Scanning the entries below, copy every line that contains the word "icon".

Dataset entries
Content starts
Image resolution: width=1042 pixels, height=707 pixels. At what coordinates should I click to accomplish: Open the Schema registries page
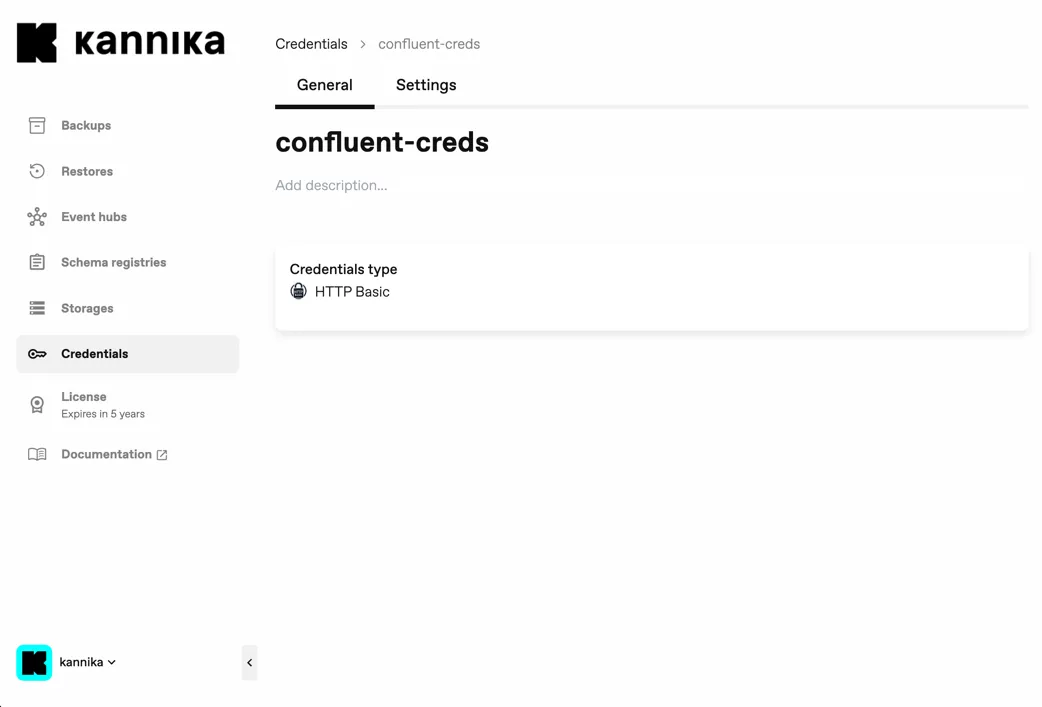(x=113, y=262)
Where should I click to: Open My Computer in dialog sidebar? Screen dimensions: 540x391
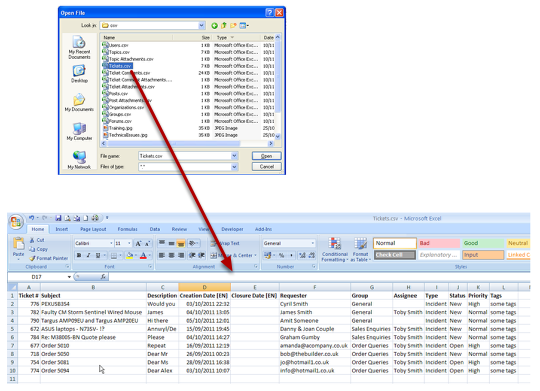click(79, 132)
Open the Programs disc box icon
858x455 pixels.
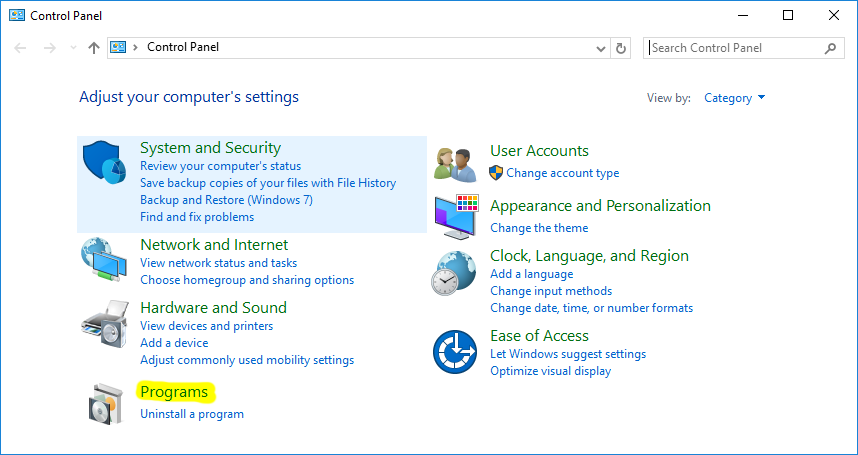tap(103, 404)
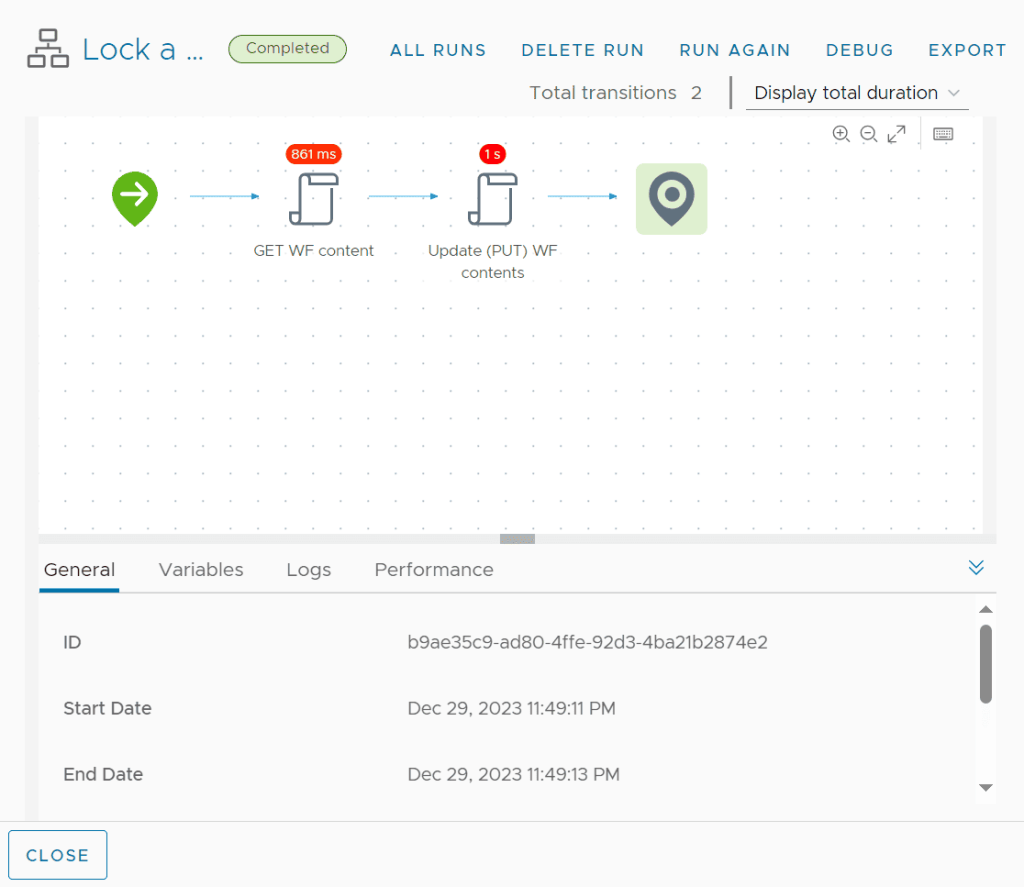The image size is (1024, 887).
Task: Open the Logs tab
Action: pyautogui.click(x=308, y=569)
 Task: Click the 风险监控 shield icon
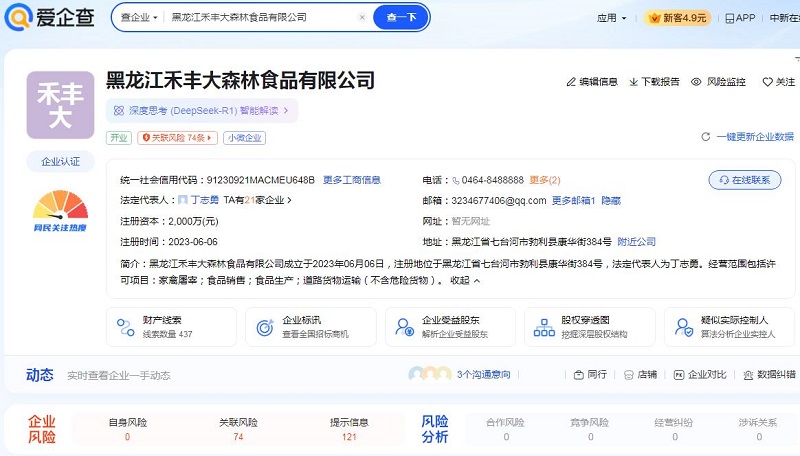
Content ends
**EXERCISE RESULT:**
Open the Programs disc box icon
 Task: Click the 风险监控 shield icon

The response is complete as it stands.